The evolution of the development activities is far from the prediction of Machin et al. It is true that development has been a long-outsourced activity, with very large CROs like Quintiles and Covance even being able to undertake substantial parts of development activities, almost to the extent of total projects, to market registration. In addition, there are a number of CROs and specialist CROs in chemical and formulation development offering GLP (good laboratory practices) and GMP (good manufacturing practices) services. However, the model whereby such a development CRO actually buys a research candidate and subsequently sells the product on to large pharma has not yet come to pass; more common is the research company that sells a product to a pharma company that performs some development and may sell the product on — voluntarily or not — to another FIPCO, before the product reaches the market.

Big pharma and midsized pharma companies are already powerful marketing companies. Interestingly, there are already CRO companies that will provide marketing capabilities to organizations. Some such organizations evolve into simple marketing pharma companies, licensing products from an organization to sell under their own brand — UK-based Speciality European Pharma Ltd. is one such company.

In summary, the predictions of Machin et al are coming to pass most quickly in the upstream, research part of the pipeline. This gives enormous opportunities to entrepreneurial organizations with new ideas for medicines and to CROs that can facilitate each part of the process. However, in the end, the payer will be the marketing organization, and the prices judged viable for a new medicine in any therapeutic area will then set the corresponding prices of both research and development products.

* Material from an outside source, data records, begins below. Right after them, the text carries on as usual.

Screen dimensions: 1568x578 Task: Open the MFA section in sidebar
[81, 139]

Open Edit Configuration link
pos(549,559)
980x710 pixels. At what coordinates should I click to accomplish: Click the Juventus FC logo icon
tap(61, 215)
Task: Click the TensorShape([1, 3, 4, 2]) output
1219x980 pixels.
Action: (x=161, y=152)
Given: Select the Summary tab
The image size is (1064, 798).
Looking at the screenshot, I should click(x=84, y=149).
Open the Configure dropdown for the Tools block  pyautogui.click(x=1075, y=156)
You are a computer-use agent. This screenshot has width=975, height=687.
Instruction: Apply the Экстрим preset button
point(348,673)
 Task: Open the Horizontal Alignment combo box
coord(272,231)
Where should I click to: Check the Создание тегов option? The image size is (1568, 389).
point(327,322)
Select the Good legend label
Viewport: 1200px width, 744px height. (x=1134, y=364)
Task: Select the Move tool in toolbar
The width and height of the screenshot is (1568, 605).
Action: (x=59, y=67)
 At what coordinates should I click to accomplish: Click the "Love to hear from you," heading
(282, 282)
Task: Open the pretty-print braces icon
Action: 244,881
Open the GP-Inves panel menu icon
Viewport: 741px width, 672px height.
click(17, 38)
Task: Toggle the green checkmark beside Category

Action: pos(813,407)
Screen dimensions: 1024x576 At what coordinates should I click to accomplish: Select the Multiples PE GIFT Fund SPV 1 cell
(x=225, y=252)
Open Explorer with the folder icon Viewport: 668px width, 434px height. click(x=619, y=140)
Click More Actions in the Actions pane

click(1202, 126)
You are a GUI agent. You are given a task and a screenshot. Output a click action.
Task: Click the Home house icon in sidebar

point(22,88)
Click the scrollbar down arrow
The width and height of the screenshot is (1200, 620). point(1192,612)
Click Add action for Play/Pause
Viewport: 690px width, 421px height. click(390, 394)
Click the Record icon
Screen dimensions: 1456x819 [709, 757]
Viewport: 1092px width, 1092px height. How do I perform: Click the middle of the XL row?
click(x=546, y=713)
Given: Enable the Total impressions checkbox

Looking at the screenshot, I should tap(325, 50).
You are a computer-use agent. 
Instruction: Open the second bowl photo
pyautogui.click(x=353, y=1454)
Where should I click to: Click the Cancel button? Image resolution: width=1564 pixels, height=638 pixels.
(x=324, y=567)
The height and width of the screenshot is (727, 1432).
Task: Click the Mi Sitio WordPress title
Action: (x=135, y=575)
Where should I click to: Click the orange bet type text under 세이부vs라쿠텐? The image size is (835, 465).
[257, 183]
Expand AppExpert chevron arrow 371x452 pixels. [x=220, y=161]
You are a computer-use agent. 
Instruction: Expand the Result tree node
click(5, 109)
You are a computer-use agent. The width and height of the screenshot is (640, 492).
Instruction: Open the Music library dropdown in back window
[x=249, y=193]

Dr. Chris Newton is managing director and SVP of BioFocus. He is responsible for all BioFocus operational and commercial activities from target discovery to clinical candidate provision. Between 2000 and 2005, he was a founding scientist, CSO, and board director at Argenta Discovery Ltd. From 1979 to 2000, he held a variety of senior management positions in both research and development in the Rhone-Poulenc group of companies.